About a year ago, I was watching a television show that asked American multi-millionaires and billionaires how they became wealthy and climbed from minimum wages to millions.
I remember being fascinated by this one house; it was a mansion in every sense of the word and was decked out with just about everything a college student dreams about. So it was no surprise that the home belonged to the 29-year-old inventor of the Slanket, the predecessor, and rival, to the Snuggie.
While a freshman at the University of Maine, Slanket inventor Gary Clegg came up with the simple idea of cutting a hole in his blanket so he could use his remote, and adding a sleeve so his arm would stay warm.
By the age of 27, Clegg was picked up by both QVC and Skymall and only one year later Slanket revenue was passing the $4 million mark. I couldn’t help but wonder how that could happen, how someone could just come up with an idea and suddenly they’re rolling in king-sized beds of money. And how could I be one of those people?
The first part of the answer is that it doesn’t just happen. These men and women had to struggle through development and raising funds for creation and marketing just for starters before they ever saw their first real dollar. It takes a lot of dedication and belief in your product to get it off the ground.
The second part is a bit more ambiguous. It’s the ability to come up with something the world needs. The world might not know it yet, but if the inventor plays his or her cards right, in a short period of time people won’t know what they did without this amazing product.
Take Facebook as a prime example. Inventor Mark Zuckerberg came up with the idea for an interactive portal where users could share snippets about their daily lives and pictures with all of their other Facebook-using friends at once. Today, it’s almost impossible to imagine the modern world without it.

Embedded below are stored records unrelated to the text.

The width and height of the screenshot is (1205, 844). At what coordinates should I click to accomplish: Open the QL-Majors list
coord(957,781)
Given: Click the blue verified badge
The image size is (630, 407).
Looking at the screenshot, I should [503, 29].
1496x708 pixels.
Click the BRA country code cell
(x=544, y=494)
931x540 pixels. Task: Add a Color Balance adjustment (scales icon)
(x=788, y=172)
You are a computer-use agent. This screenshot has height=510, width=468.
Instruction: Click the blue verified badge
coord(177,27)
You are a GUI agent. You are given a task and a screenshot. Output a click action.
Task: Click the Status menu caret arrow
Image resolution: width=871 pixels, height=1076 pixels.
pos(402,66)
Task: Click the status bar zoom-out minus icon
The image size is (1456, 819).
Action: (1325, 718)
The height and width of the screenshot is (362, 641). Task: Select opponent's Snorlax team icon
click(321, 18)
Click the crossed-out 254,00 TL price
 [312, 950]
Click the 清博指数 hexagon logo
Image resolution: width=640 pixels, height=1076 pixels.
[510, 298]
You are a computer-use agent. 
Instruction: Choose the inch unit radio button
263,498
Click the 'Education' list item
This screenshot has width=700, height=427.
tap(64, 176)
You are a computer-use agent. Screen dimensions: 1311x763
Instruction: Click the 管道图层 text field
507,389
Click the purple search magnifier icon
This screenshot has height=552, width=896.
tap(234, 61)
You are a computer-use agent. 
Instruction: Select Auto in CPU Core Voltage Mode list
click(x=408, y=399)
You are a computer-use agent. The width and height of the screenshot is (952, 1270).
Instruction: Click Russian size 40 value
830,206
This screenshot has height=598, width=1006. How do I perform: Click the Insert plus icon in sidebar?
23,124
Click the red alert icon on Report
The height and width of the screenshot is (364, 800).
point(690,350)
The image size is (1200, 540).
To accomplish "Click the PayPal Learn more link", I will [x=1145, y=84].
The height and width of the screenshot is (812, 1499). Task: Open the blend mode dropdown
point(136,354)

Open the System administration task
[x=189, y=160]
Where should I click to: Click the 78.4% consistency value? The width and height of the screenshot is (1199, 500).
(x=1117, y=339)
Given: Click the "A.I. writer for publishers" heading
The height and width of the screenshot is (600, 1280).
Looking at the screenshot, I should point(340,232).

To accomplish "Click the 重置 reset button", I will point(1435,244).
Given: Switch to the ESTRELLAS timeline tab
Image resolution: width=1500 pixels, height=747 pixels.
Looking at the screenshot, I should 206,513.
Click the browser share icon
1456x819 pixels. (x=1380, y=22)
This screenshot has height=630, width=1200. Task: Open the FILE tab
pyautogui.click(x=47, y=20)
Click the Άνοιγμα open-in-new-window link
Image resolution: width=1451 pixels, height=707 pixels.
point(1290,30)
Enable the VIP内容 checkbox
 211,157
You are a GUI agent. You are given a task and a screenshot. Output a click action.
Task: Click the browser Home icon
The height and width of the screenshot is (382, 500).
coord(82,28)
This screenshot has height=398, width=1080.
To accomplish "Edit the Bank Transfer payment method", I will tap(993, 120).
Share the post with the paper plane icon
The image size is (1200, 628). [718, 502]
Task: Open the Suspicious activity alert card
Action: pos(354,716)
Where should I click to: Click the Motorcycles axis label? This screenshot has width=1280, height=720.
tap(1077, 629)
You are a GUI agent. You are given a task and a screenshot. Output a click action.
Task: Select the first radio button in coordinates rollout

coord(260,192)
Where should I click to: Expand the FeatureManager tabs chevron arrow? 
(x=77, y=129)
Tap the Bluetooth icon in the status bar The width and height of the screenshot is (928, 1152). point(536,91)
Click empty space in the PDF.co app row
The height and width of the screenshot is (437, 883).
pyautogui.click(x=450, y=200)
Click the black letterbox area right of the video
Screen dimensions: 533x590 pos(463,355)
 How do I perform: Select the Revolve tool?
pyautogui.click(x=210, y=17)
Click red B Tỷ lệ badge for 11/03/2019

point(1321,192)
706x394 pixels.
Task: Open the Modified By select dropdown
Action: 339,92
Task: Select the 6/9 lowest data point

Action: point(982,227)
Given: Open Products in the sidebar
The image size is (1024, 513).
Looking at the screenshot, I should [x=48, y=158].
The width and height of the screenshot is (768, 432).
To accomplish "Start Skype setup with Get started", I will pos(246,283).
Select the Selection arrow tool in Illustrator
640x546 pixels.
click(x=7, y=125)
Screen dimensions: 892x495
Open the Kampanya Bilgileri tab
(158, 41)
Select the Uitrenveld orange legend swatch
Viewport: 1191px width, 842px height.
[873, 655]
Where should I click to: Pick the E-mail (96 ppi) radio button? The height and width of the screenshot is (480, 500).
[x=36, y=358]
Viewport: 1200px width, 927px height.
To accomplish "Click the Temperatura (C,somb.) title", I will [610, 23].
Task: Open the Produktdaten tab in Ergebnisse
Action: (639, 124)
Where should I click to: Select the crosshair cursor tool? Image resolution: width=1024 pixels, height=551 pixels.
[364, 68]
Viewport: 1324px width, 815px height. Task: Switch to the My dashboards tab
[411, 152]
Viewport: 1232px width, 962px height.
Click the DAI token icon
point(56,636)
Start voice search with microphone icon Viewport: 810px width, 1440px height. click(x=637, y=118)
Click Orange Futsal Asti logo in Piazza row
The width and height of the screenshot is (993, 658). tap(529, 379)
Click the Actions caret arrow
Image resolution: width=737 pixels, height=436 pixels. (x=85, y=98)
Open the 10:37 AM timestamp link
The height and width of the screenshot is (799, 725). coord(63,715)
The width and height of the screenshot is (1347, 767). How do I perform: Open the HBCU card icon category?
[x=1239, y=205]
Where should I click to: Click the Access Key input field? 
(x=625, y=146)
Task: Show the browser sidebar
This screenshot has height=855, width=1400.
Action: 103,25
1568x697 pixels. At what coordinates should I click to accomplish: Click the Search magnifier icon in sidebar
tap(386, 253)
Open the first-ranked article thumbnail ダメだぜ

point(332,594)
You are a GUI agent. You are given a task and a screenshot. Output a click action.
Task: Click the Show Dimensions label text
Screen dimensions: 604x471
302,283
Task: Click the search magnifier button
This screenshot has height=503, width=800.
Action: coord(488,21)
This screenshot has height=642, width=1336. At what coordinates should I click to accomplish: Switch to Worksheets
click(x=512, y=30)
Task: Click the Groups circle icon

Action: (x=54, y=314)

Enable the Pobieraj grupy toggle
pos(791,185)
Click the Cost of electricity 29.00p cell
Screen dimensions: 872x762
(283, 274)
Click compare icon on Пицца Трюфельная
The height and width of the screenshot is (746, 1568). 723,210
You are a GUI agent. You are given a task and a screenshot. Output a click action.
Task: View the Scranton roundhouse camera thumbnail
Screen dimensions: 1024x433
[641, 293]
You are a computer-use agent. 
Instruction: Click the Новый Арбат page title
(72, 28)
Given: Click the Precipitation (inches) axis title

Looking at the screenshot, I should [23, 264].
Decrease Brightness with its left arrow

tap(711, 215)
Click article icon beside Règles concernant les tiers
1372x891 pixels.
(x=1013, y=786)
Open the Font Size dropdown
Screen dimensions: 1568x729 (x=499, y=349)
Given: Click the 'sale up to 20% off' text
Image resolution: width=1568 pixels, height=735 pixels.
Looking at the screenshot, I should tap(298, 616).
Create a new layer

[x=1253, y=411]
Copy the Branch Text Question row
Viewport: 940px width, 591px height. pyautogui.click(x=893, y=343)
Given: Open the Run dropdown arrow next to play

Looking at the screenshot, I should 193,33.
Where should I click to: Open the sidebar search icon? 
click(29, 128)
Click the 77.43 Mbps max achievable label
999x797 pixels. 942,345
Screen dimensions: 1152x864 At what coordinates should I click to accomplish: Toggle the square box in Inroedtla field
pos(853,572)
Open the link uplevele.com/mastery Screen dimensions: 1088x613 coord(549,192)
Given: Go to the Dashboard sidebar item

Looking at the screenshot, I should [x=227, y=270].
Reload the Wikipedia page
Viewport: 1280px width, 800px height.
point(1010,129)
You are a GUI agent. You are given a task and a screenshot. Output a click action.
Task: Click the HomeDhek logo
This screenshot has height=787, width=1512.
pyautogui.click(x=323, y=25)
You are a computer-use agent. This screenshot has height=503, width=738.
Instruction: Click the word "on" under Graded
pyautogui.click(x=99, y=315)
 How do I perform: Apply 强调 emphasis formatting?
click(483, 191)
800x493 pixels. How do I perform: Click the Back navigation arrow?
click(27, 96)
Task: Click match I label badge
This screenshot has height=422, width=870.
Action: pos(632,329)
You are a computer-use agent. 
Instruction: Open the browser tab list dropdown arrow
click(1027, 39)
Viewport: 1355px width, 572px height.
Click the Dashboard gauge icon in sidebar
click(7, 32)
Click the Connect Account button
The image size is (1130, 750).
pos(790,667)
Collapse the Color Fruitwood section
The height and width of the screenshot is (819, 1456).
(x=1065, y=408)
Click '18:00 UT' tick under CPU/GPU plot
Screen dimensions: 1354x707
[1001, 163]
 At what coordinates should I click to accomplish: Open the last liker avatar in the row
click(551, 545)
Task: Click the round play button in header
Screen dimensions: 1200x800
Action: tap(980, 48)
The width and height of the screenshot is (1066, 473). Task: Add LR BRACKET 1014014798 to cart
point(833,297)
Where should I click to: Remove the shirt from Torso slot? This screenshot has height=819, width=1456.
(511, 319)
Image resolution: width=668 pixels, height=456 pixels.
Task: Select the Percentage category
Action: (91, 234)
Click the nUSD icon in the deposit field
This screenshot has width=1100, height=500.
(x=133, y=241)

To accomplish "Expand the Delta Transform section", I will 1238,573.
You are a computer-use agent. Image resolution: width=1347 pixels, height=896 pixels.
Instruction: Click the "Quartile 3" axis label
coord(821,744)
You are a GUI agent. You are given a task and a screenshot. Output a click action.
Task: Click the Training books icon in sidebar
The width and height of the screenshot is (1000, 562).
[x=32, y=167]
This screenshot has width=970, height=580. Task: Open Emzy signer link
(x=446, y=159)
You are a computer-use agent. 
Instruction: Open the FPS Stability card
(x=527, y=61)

The third and final part of the answer, however, appears to be youth – or at least having a youthful mentality. The world’s multi-millionaires and billionaires are popping up at younger and younger ages. Zuckerberg was barely 20 years old when he received his first investment of $500,000, followed a year later by $12.7 million from Accel Partners in venture capital. Today he’s worth about $14.7 billion.
The technological and social modern world is currently one of the top points of human interest and it’s ripe for development. Those that can keep up and think ahead of the curve are the ones making the big bucks, and right now they are some of the youngest inventors that the world has seen in a long time.
Two of the young stars that recently caught the Facebook train to wealth are Instagram founders Kevin Systrom, 28, and Mike Krieger, 27. While it appears that these two ascended to social media fame in a very short period of time, the actual development of Instagram took years, with starts, stops and some rather odd ideas rising and falling along the way.
Once they settled on the concept, however, it was both a matter of perfecting the product and finding the funds to make it happen. Fortunately, Systrom already had connections from his former jobs at Google and a company that would later become Twitter, as well as a membership with the Mayfield Fellowship, a work-study program for young entrepreneurs.
By working the crowds, making connections, and fervently selling their well-developed concept, Systrom and Krieger were able to get the $250,000 investment that allowed them to launch Instagram. Two years later, the business sold for $1 billion to Facebook.
While it’s not entirely necessary, it does help to have good connections in technological and social media circles if you’re hoping to jump on the social media money train. If it hadn’t been for his side job of building databases for Eric Lefkofsky, a well-known industrialist, 31-year-old Andrew Mason might never have developed the platform that would one day become Groupon.
While working for Lefkofsky, Mason was given the means to develop a social outreach site that encouraged users to find ways to make the world a better place. Called “The Point,” Mason and his team regularly supervised the activity on the site and discussed new ways to improve on the platform.
One day, they noticed that a group was looking into how they could save money by purchasing items in bulk. The team began researching ways in which people could receive large discounts from companies for buying promoted items and the name soon changed from The Point to Groupon. Today, Mason, a former music major, is worth approximately $1 billion.
Useful business connections aside, some success stories have come from inventors who simply knew what the market needed and went for it. Gurbaksh Chahal was a 16-year-old high school dropout with an interest in online marketing. While researching the concept of advertising on websites, he hit on the idea of one-click advertising.
He soon launched his first company, ClickAgents, and after only two years sold it for $40 million. Driven by his success, Chahal immediately began working on his next company, an online advertising network called BlueLithium.
Three years after he opened the doors, Chahal sold the business for $300 million to Yahoo.com. Chahal, now 29 years old, is well into the development stages for his third ad networking company, RadiumOne, which focuses on the utilization of social media data.
For most of our history, successful businesses have been created over the course of a lifetime, but with the increasingly rapid spread of information and technology, savvy entrepreneurs are able to make a lifetime’s worth of money in a relatively short period of time.
But it’s not as easy as the few years to fame make it out to be. Becoming the next Mason or Chahal or Zuckerberg takes a driving passion, a willingness to not give up on your idea, the ability to develop it for today’s market, and the intuition to see the patterns of popularity and form it into the next great world-changing product.
How else can one climb from minimum wages to millions? Got more tips?